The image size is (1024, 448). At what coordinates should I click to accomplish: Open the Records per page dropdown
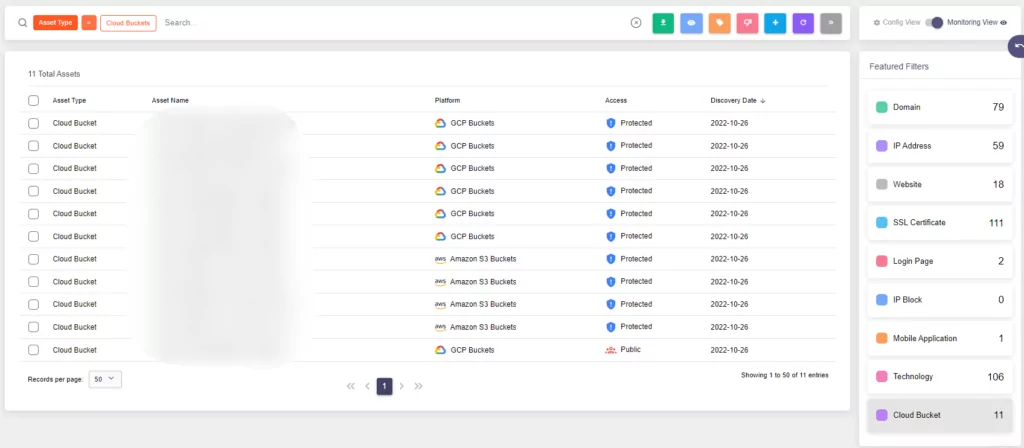point(105,379)
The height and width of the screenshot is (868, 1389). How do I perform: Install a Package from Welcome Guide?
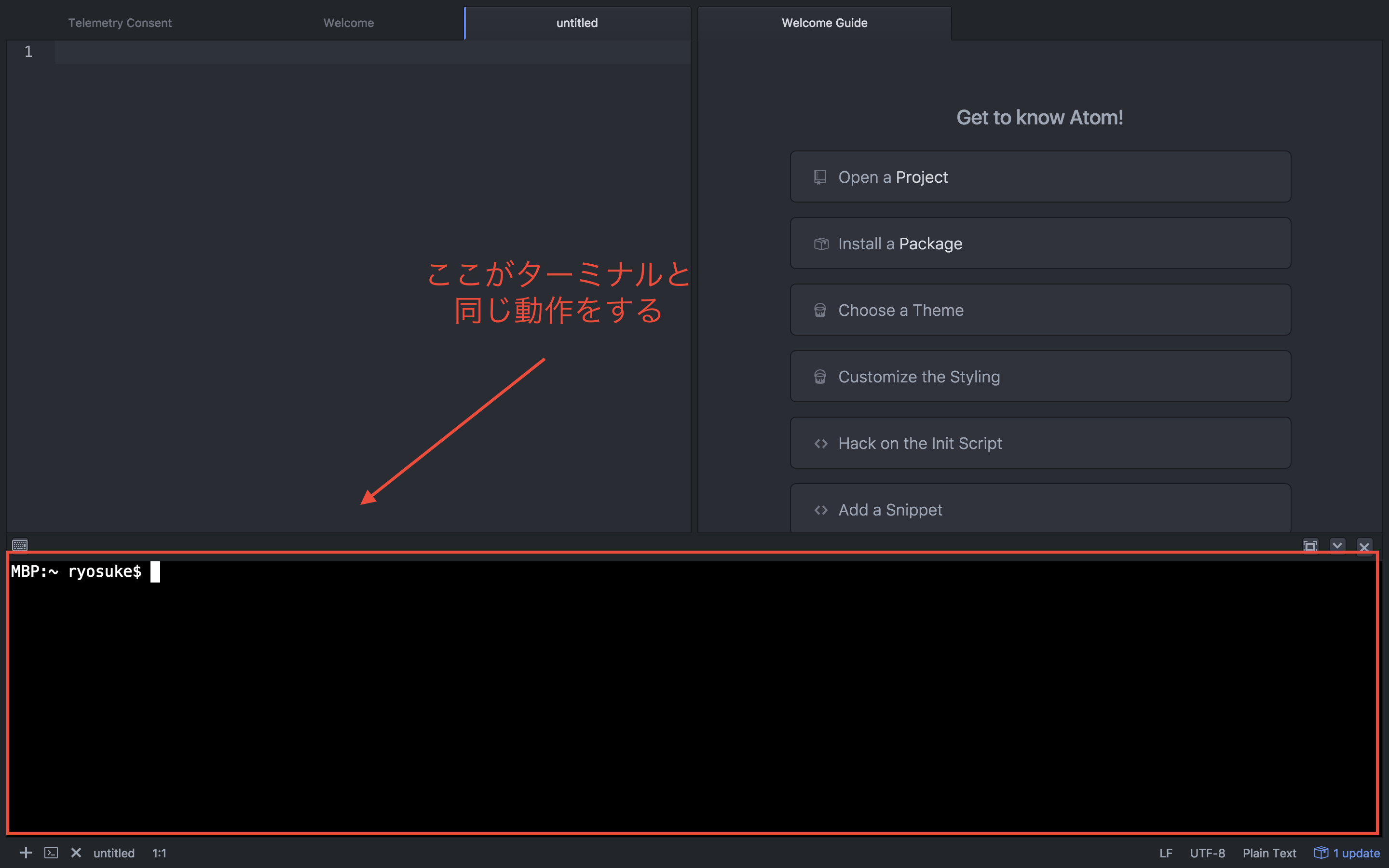[1039, 243]
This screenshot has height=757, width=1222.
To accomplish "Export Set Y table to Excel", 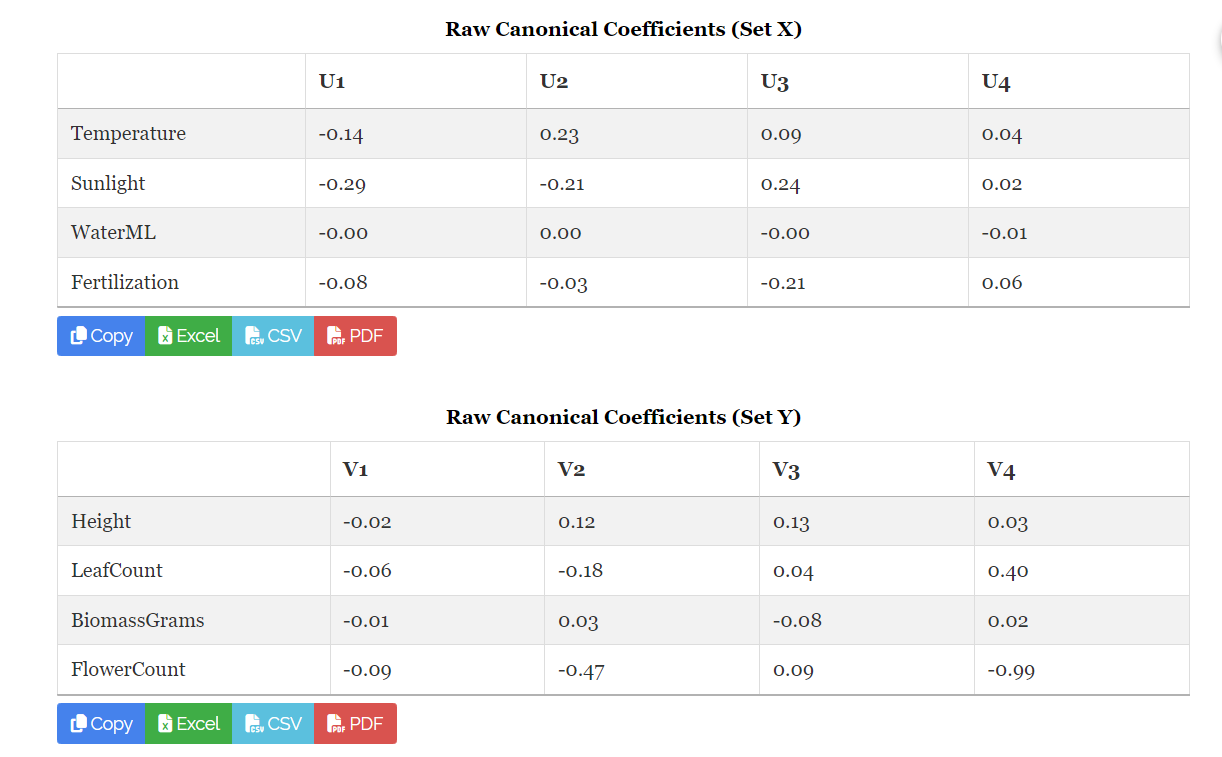I will point(189,724).
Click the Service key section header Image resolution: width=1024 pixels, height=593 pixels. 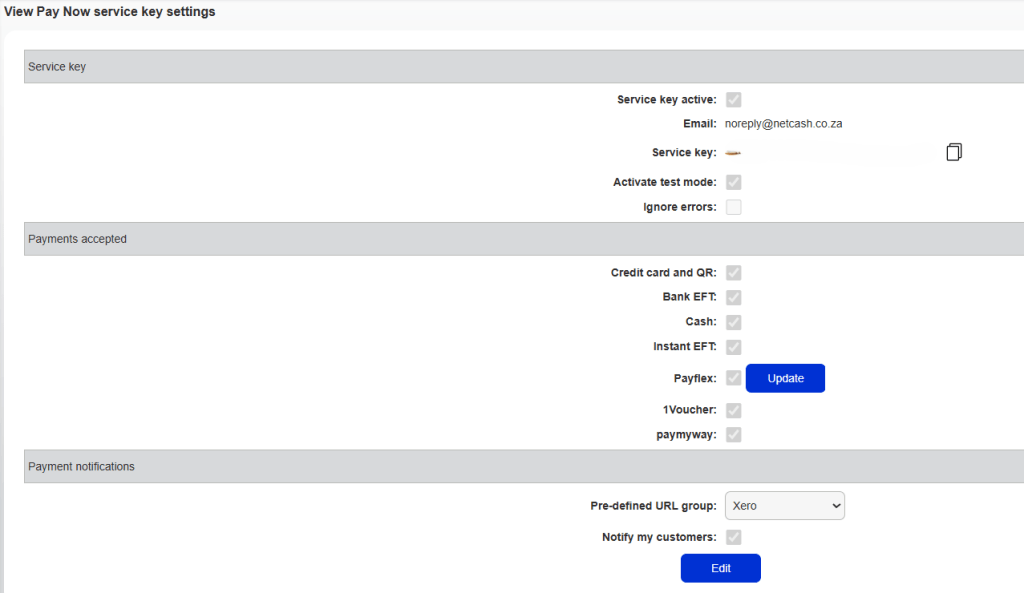pos(57,67)
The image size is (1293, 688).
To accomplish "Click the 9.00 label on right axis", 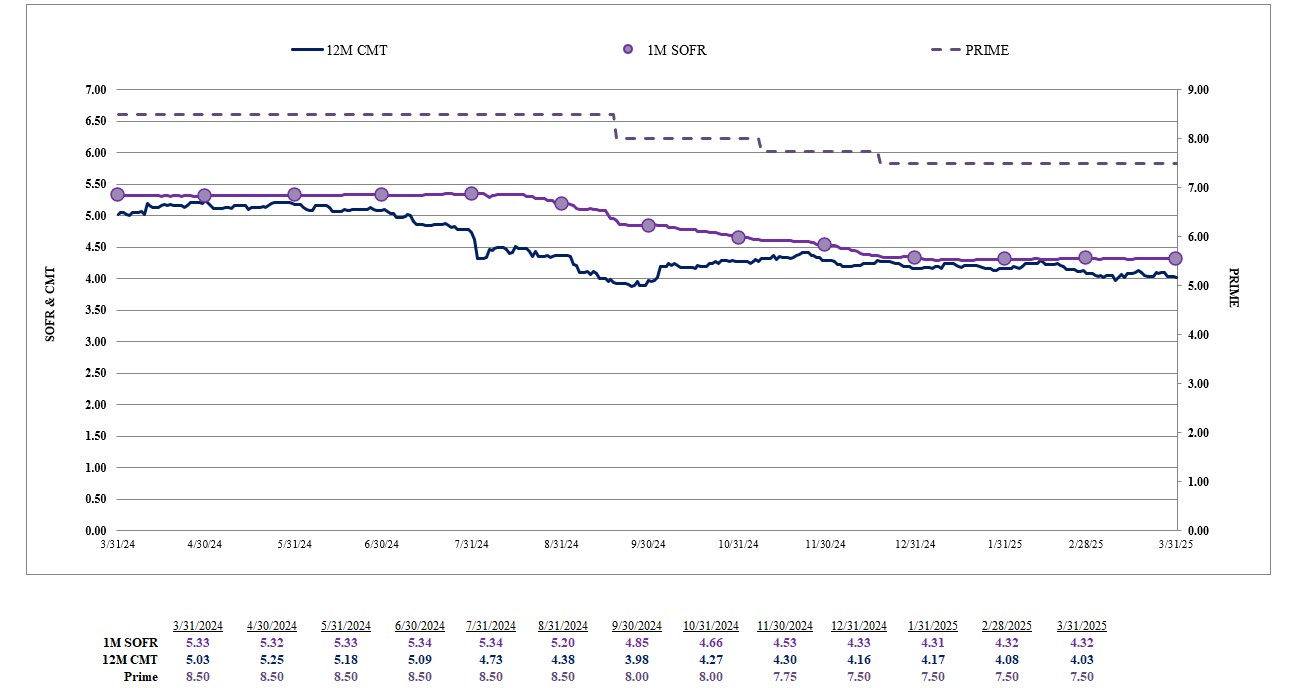I will pyautogui.click(x=1197, y=90).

Exercise aim. Return every line of the listing above that contains the string "screenshot".

Response below.
The height and width of the screenshot is (868, 1389). How do I perform: Install a Package from Welcome Guide?
This screenshot has height=757, width=1222.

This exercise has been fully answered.